So I was supposed to leave in the Santa Fe episode, (season 1, episode 7) that was the end of my moment. And then there just kept on being these little steps towards revisions. It just kept on tweaking and tweaking and getting closer and closer to her staying. And then I stayed. And then I was like, “Well, when is she going to leave?” And she just kept on staying. So my guess is that they just felt well maybe we could try keeping her here and seeing where this goes. And then… Stuck and I was very happy to be!
Remarkably, Willa’s relationship with Connor seems to be one of the most successful on the show. What do you think that is?
I think that Willa really understands Connor and she really sees him. She sees what’s happening with him, how he is the man that he is, what’s happening with this family, what’s happening with this dynamic. And I think that when you understand someone, you bind to them in some way.
In this situation, it feels like she’s become a bit of a, I would say even a protector. She feels what he needs and she’s been there for him. And he gave her something in terms of… She’s clearly ambitious and she has an agenda, and she wants to be an artist, and she wants to be a writer and he’s enabled that. And there was this power dynamic where he was her provider. And now you feel like her stepping into her power a little bit in this dynamic. And there’s some scenes in the last season where you feel her really coming to his aid in times where he needs a little bit of a defender. He’s been stomped on by this family for a while, or looked over or passed over in terms of responsibility and there’s a few cool moments where she goes, ‘Well, what about Connor?’ Or, ‘Leave him alone’. So I think that that allows this relationship to work is they both help each other. You can see that she understands that he’s a kook and that he’s crazy.
Do you think there’s any element of Willa’s character that’s feminist?
100%. I do. I do because I feel like she’s always had a real self-assuredness and she’s always been very in touch with her femininity and also in touch with her power and I think that in itself is… I think that she’s a feminist. And I think that we’re exploring sex workers. As a culture, we’re questioning the tabooness of it or our assumptions about it, or the way that we have judged it. It’s like we’re moving into a new awareness about these women and what they’re doing. Willa has moved on past that, now she’s just in a relationship.
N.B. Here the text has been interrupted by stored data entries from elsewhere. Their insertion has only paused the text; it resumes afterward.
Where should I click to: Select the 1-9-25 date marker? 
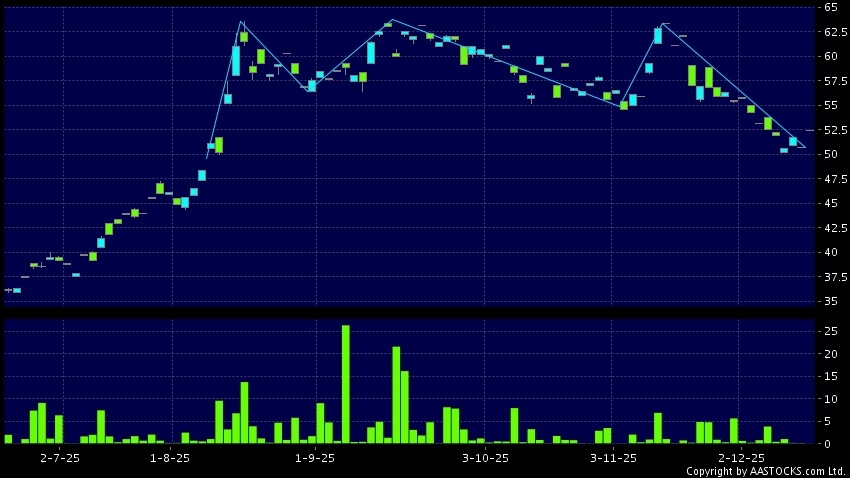316,457
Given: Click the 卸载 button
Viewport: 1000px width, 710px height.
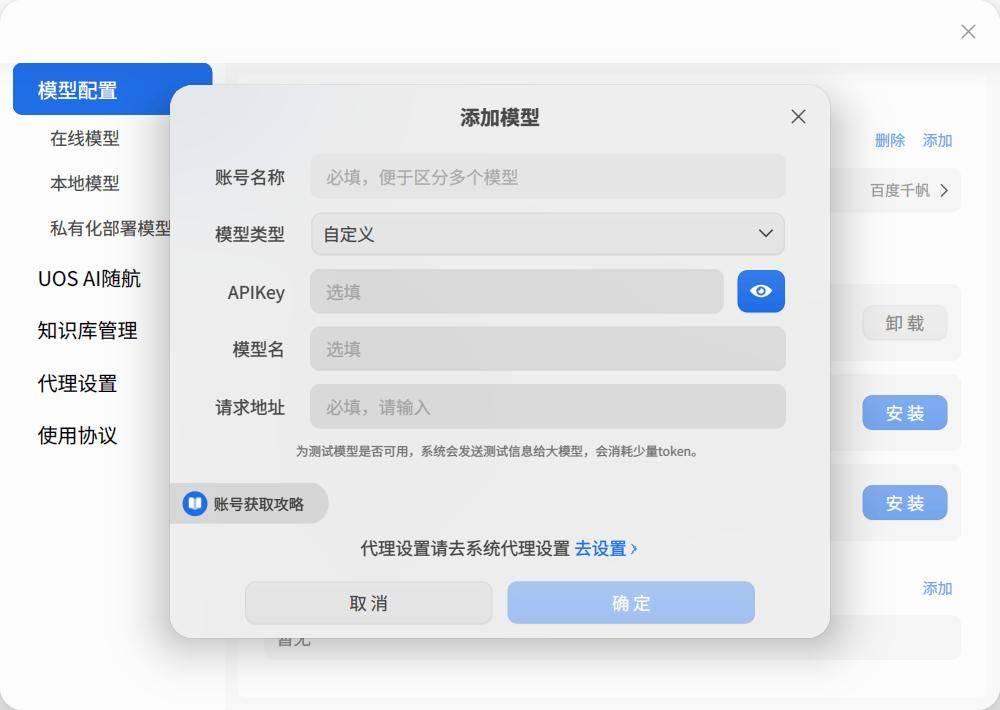Looking at the screenshot, I should point(904,323).
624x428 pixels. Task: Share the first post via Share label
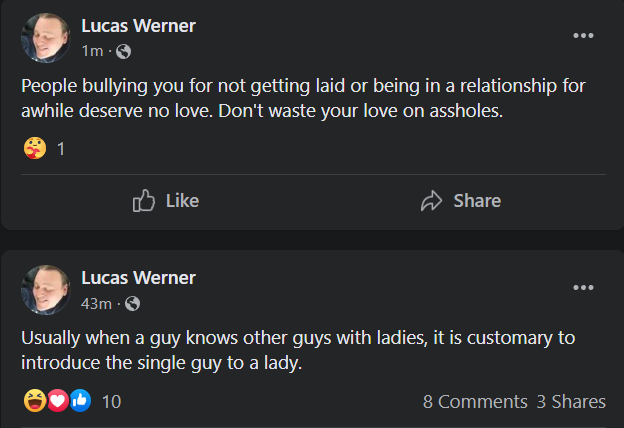tap(477, 201)
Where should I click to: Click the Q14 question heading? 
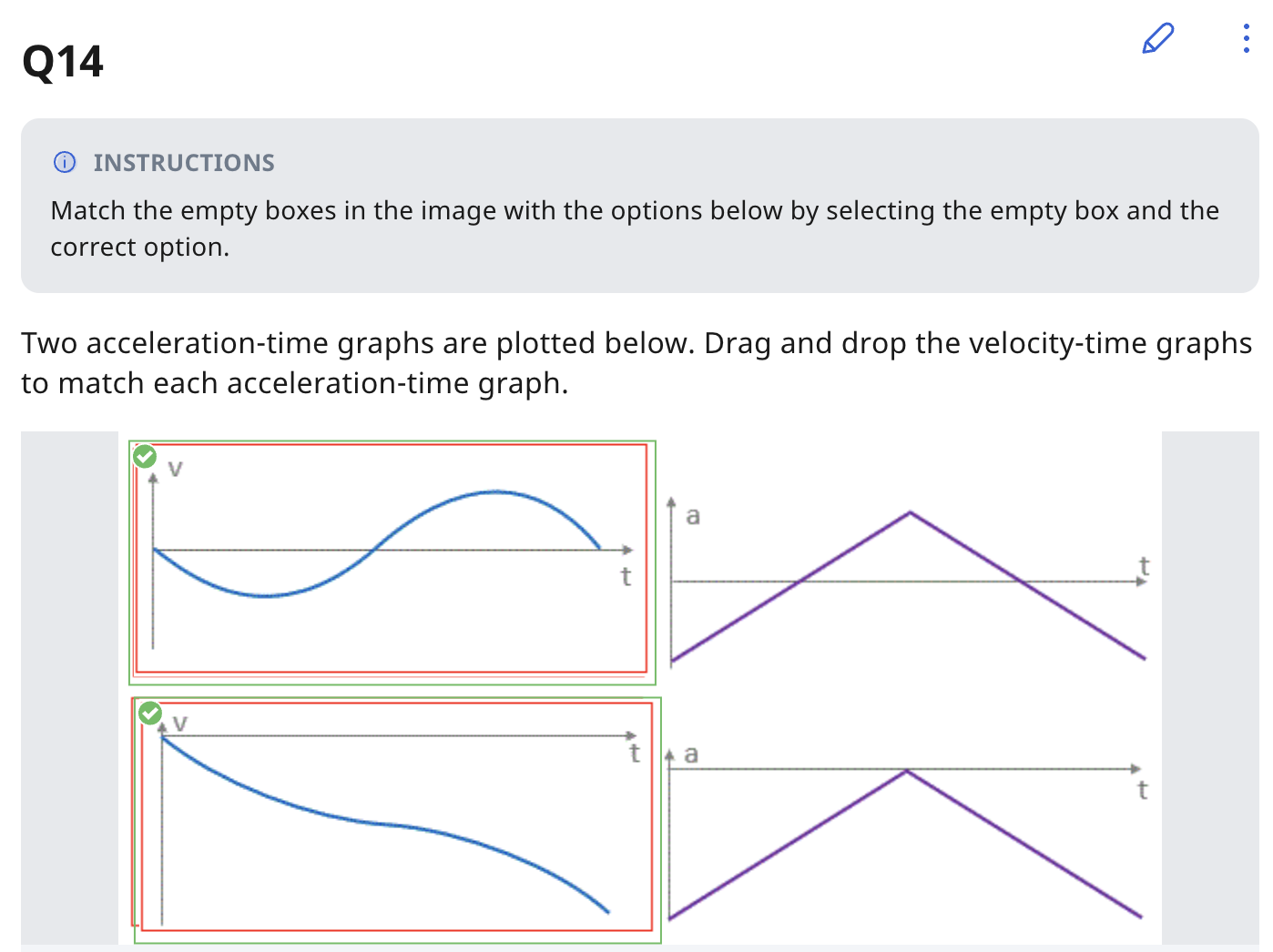point(63,62)
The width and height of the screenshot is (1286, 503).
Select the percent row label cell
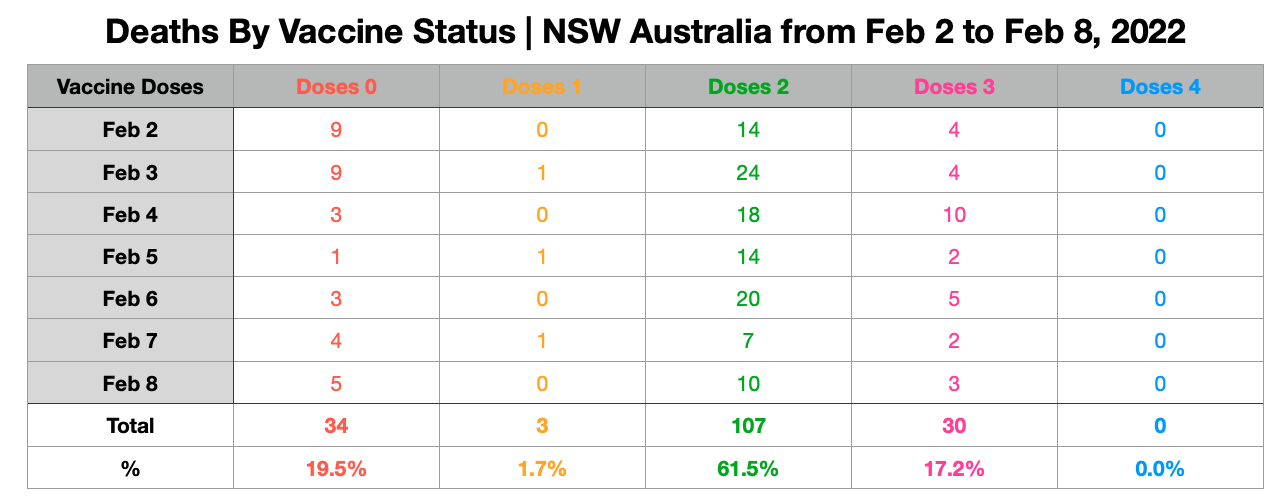click(130, 468)
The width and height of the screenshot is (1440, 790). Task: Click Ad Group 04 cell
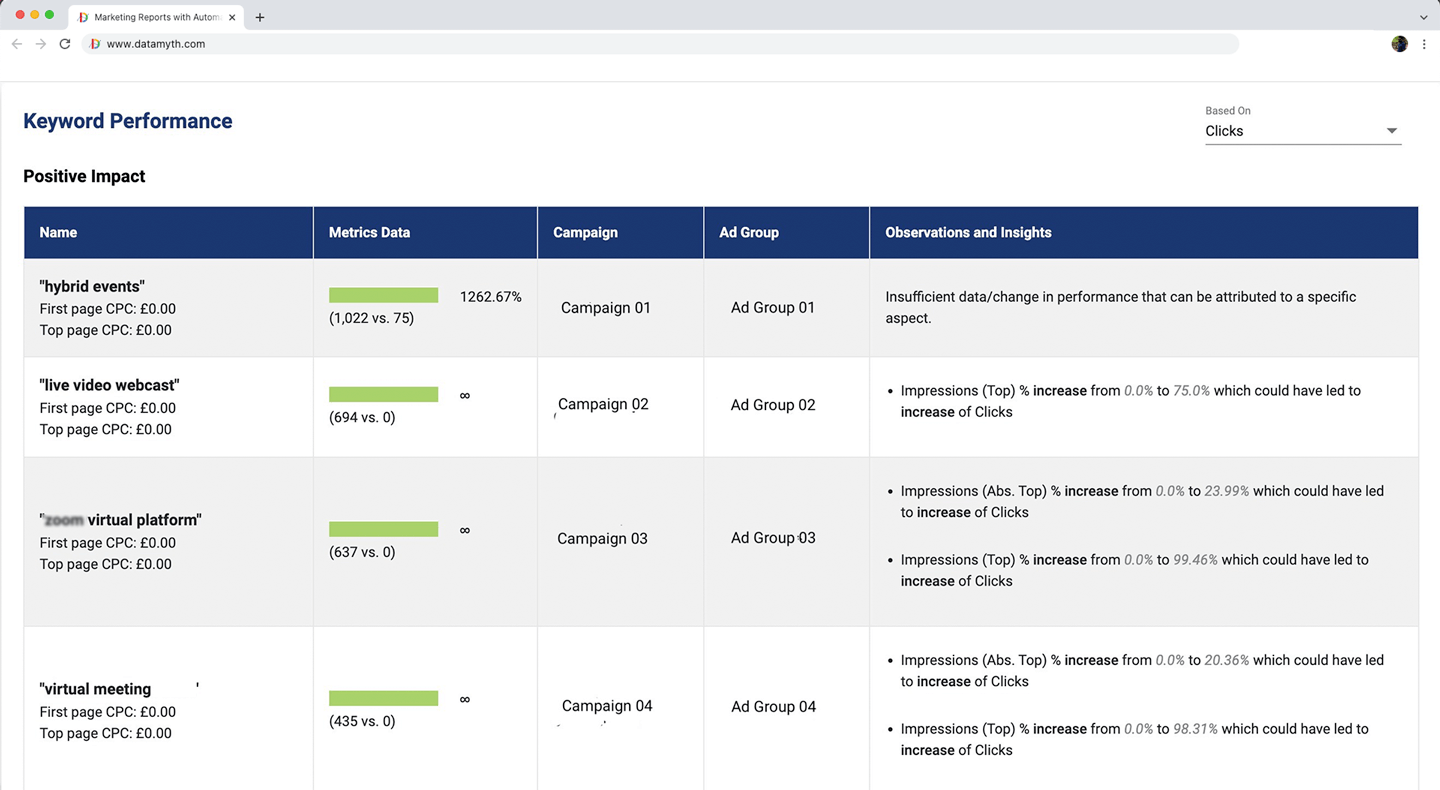[773, 706]
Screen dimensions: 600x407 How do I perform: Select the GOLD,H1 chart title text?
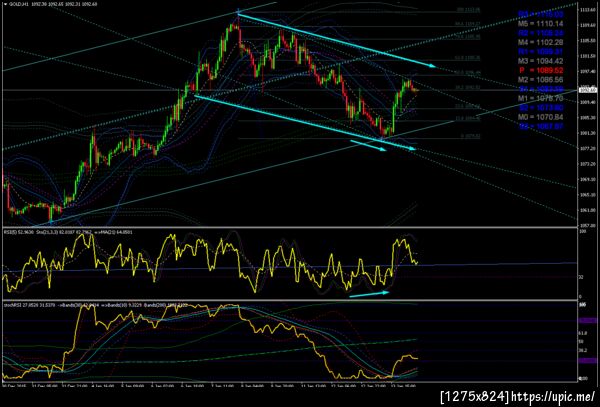(17, 4)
But that’s where she started. And I always felt like there was no shame with her in regards to that. You never really felt like that was something to be looked down on at all in this narrative. She always owned it. And there was no weird energy around it from the very beginning with Willa. And I think that in itself is an act of feminism.
Often she and Connor would be the butt of family jokes because she was a sex worker. How do you think that reflected on the industry?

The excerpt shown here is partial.